Seçilmiş alıntı
Sağlık Bakanı Koca: ABD'den sonra dünyada en çok d
24-03-2020
Sağlık Bakanı Koca: ABD'den sonra dünyada en çok dijital
hastaneye sahip ülkeyiz
Sağlık
Bakanı Koca, Türkiye'nin, ABD'den sonra dünyada en çok dijital hastaneye sahip
olan ülke konumuna yükseldiğini belirtti.
Sağlık Bakanı Fahrettin Koca, Sağlık Bakanlığı ve HIMSS iş birliğiyle Pullman
Otel'de gerçekleştirilen Türkiye'nin en büyük sağlık bilişim etkinliği
"HIMSS'19 Eurasia-Sağlık Bilişimi ve Teknolojileri Konferansı ve
Fuarı"nın açılışında katılımcılara hitap etti.
Koca, 20-25 yıl kadar
önce Türk dilinde bilişim diye bir kavram olmadığını, o zamanlar maksadın
"bilgi işlem" ile ifade edildiğini aktararak, sağlık sektöründe de
bir avuç bilgi işlemcinin bulunduğunu, hastanelerdeki sayılı bilgisayarların
genellikle kilitli odalarda, kullanılmasına az sayıda kişinin izin verildiği
cihazlar olduğunu söyledi.

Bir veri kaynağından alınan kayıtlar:

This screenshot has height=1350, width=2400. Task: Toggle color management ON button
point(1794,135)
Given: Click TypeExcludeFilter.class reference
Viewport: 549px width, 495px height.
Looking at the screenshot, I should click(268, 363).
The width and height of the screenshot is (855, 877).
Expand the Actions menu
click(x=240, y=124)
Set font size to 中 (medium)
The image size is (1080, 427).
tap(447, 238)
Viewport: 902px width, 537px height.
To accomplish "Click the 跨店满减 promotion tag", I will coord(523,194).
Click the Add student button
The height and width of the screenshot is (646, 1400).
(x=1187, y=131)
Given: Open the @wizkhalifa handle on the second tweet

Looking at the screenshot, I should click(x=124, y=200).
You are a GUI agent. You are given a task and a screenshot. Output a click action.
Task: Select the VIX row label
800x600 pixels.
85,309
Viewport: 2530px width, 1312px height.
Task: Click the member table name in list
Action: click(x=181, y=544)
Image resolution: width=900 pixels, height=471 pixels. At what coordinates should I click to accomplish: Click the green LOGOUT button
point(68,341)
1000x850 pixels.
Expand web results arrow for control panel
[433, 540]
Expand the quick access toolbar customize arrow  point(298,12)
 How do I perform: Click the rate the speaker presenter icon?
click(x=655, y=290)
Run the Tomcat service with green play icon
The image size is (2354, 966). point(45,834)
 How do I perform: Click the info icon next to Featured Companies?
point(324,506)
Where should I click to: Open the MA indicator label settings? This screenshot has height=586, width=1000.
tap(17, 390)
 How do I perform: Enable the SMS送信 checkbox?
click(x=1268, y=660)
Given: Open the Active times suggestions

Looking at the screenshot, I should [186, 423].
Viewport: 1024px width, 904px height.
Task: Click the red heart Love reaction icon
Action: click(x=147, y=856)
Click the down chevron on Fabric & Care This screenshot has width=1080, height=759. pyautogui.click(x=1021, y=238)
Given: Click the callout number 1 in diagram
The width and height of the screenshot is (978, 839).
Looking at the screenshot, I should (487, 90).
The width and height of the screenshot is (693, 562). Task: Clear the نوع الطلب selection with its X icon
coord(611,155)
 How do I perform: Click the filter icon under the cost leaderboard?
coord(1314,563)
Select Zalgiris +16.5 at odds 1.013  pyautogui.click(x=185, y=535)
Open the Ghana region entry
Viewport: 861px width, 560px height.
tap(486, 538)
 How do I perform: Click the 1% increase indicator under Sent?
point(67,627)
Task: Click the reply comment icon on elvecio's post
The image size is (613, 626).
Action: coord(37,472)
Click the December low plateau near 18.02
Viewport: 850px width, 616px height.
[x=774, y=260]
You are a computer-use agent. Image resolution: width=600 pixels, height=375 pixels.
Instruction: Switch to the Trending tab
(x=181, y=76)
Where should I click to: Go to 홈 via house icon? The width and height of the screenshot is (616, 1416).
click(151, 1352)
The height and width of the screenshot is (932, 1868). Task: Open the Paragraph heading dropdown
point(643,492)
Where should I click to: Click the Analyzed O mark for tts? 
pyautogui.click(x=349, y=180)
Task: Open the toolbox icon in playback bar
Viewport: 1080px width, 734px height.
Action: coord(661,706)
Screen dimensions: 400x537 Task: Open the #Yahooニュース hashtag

Görev tanımı
Dijital hastanelerle ilgili seçilmiş alıntının tamamını hiçbir harfini değiştirmeden geri döndür. Listedeki bilgilere ihtiyaç yoktur.

Yanıt aşağıda
Sağlık Bakanı Koca: ABD'den sonra dünyada en çok d
24-03-2020
Sağlık Bakanı Koca: ABD'den sonra dünyada en çok dijital
hastaneye sahip ülkeyiz
Sağlık
Bakanı Koca, Türkiye'nin, ABD'den sonra dünyada en çok dijital hastaneye sahip
olan ülke konumuna yükseldiğini belirtti.
Sağlık Bakanı Fahrettin Koca, Sağlık Bakanlığı ve HIMSS iş birliğiyle Pullman
Otel'de gerçekleştirilen Türkiye'nin en büyük sağlık bilişim etkinliği
"HIMSS'19 Eurasia-Sağlık Bilişimi ve Teknolojileri Konferansı ve
Fuarı"nın açılışında katılımcılara hitap etti.
Koca, 20-25 yıl kadar
önce Türk dilinde bilişim diye bir kavram olmadığını, o zamanlar maksadın
"bilgi işlem" ile ifade edildiğini aktararak, sağlık sektöründe de
bir avuç bilgi işlemcinin bulunduğunu, hastanelerdeki sayılı bilgisayarların
genellikle kilitli odalarda, kullanılmasına az sayıda kişinin izin verildiği
cihazlar olduğunu söyledi.